> **Assignment**
The lines below, from the one holding "is (1568, 694)." through the final line, are to be copied exactly, with no other lines and no pictures.

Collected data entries

=== Begin Enclosure ===

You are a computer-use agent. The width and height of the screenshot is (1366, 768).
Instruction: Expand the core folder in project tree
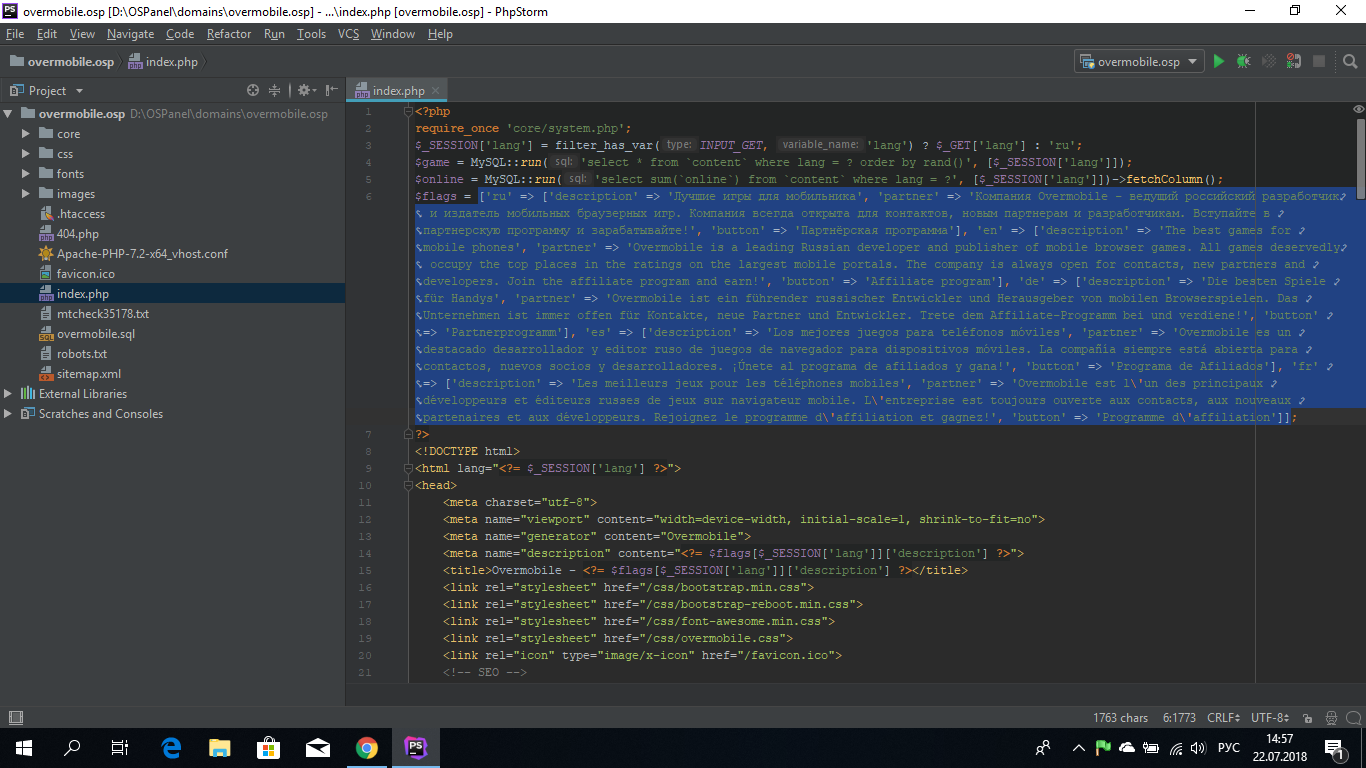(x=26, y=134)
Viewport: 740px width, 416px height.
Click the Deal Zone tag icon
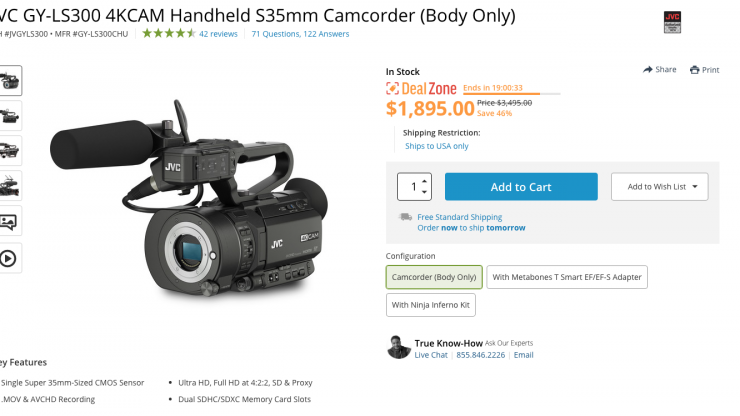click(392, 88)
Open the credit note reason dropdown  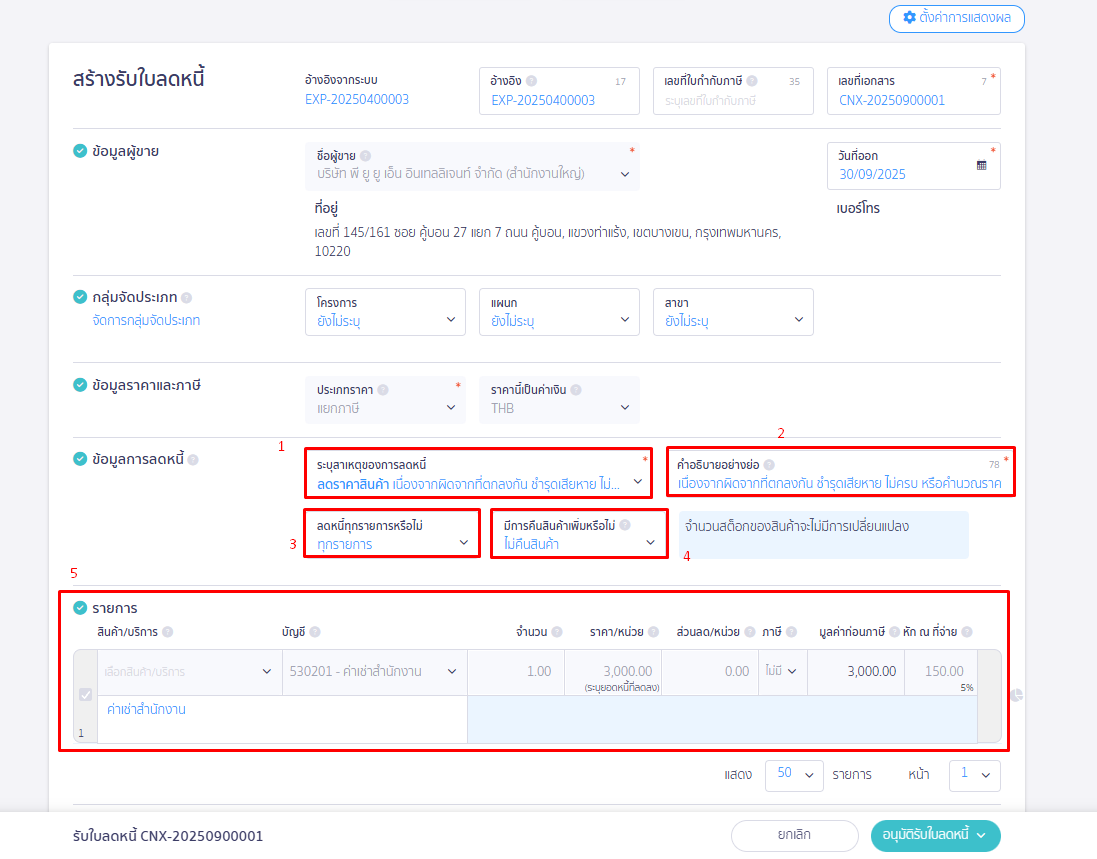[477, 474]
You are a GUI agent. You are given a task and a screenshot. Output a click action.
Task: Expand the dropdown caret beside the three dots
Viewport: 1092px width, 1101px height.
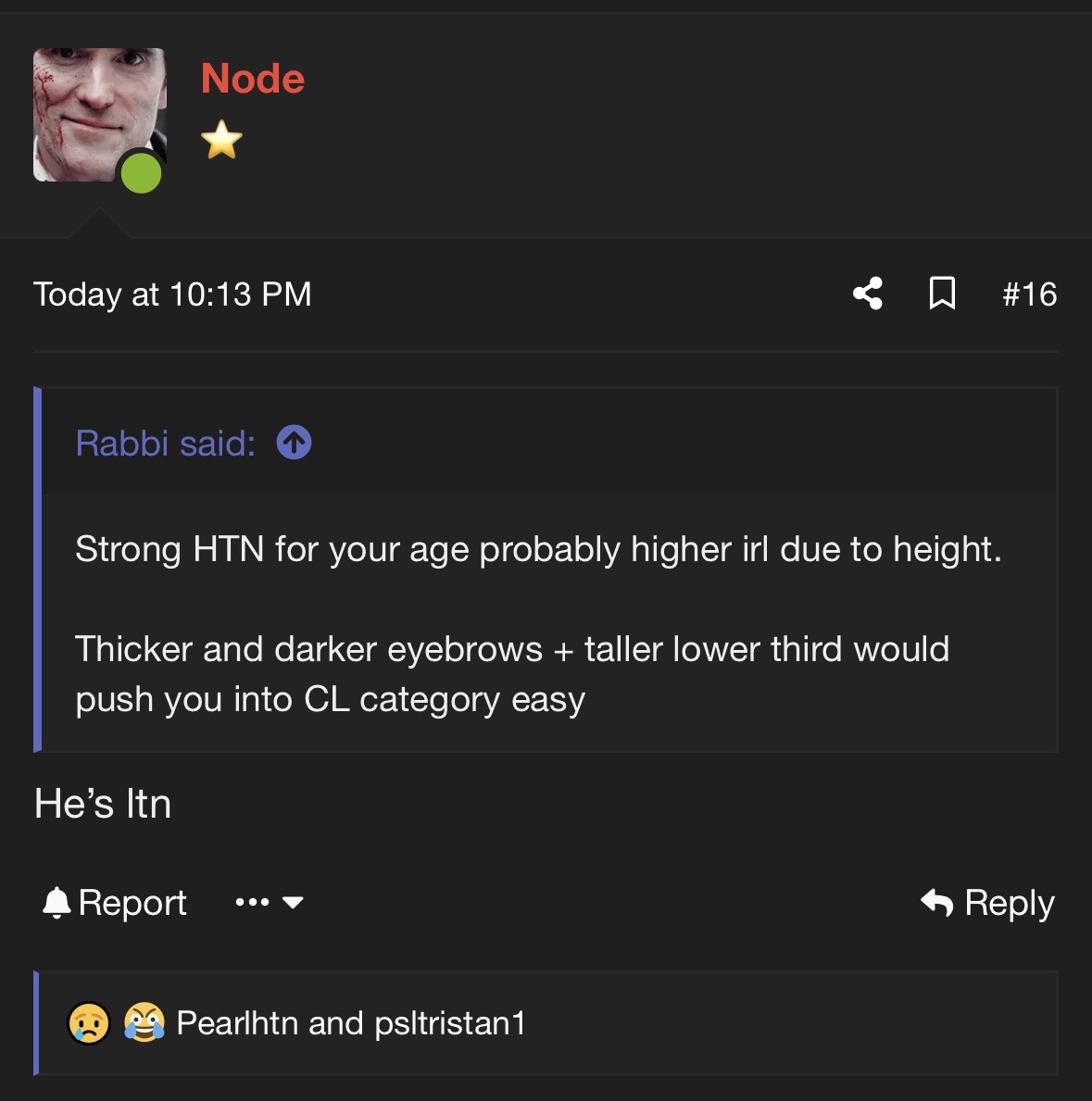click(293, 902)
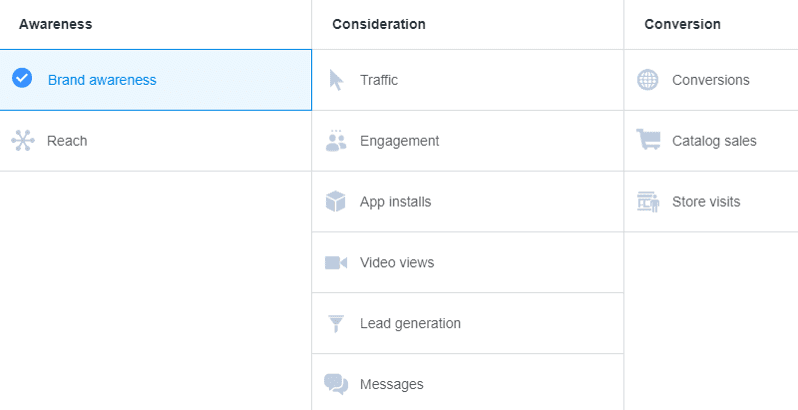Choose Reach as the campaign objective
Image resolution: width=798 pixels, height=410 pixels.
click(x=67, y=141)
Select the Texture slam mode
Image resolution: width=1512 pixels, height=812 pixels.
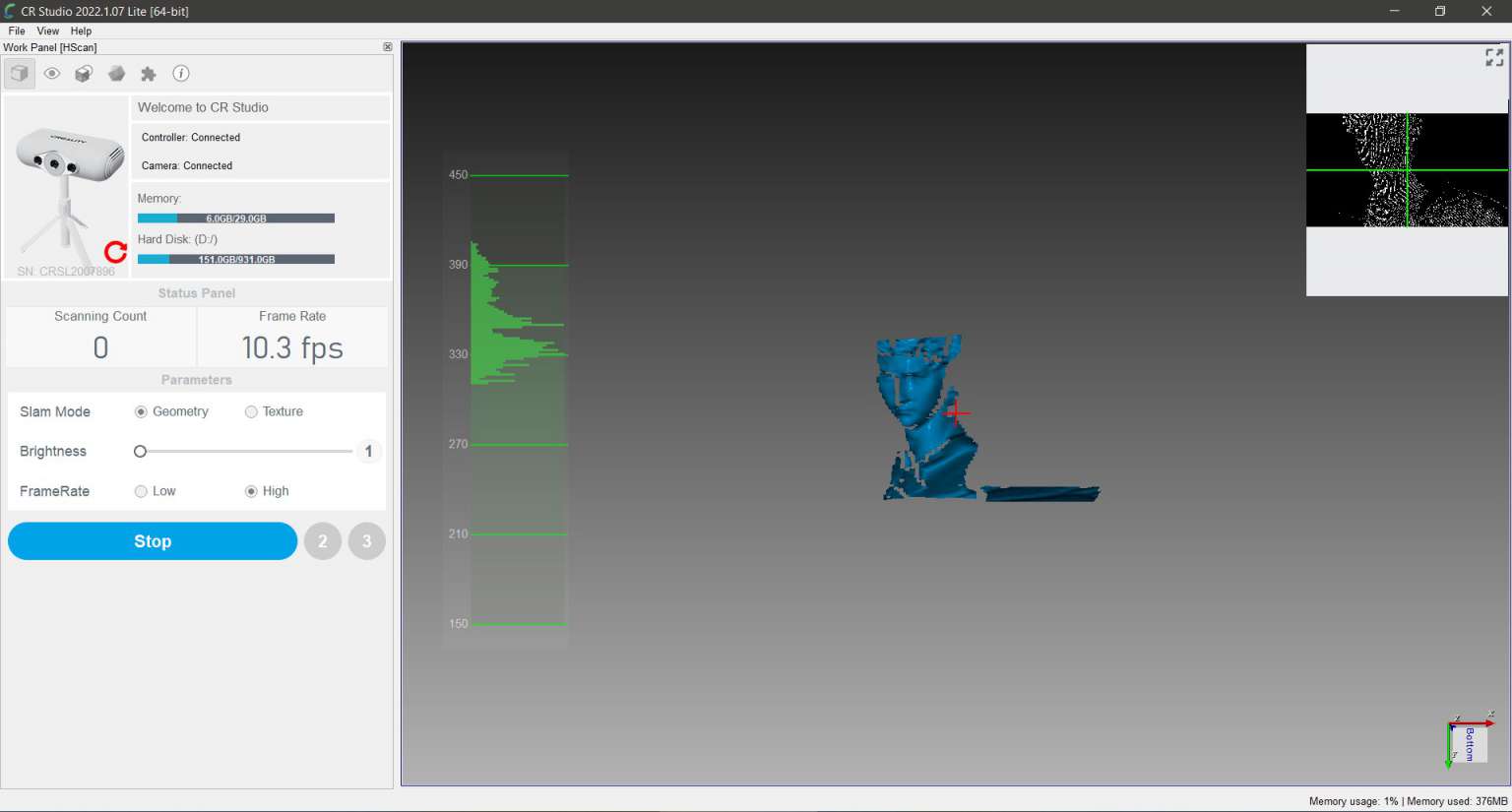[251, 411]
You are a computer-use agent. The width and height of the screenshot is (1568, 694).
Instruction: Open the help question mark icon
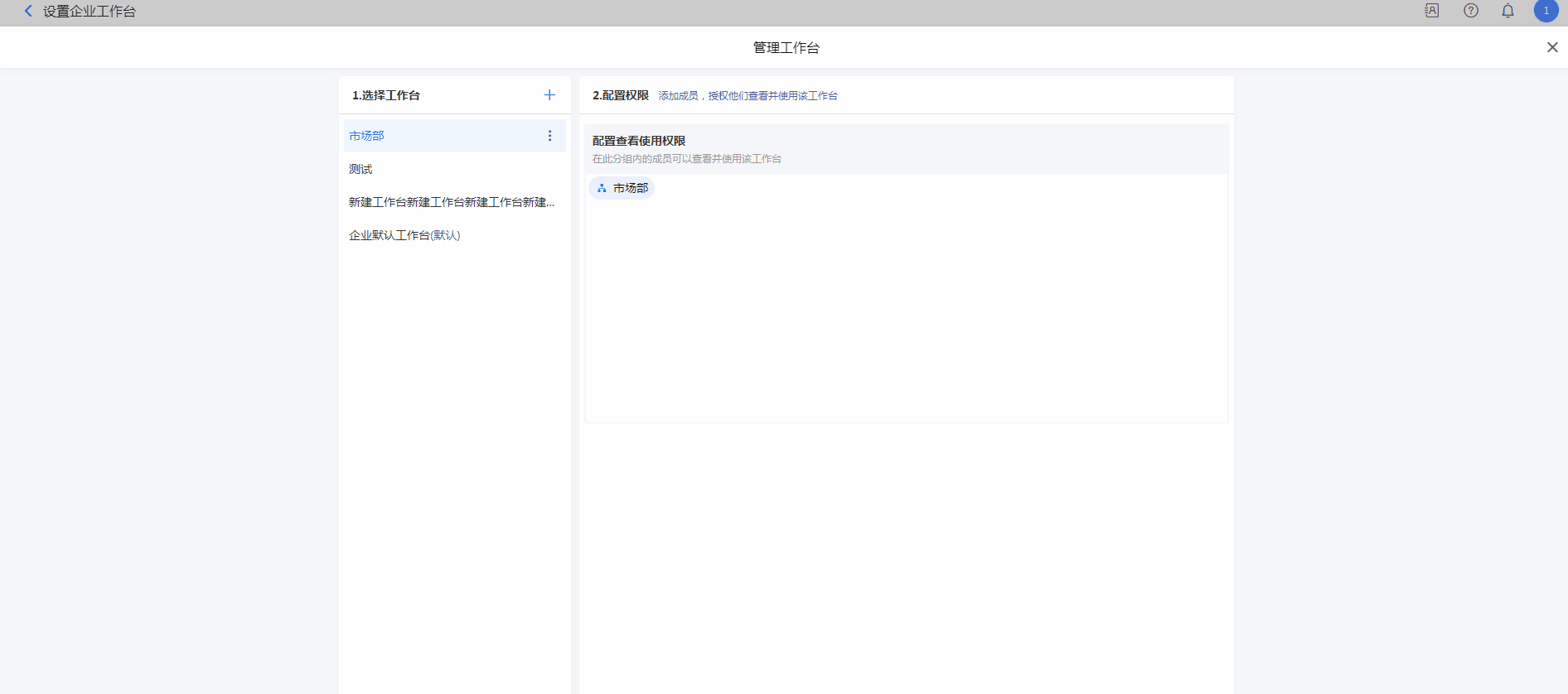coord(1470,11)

=== End Enclosure ===

> **Response area**
You are a computer-use agent. The width and height of the screenshot is (1568, 694).
Instruction: Open the help question mark icon
coord(1470,11)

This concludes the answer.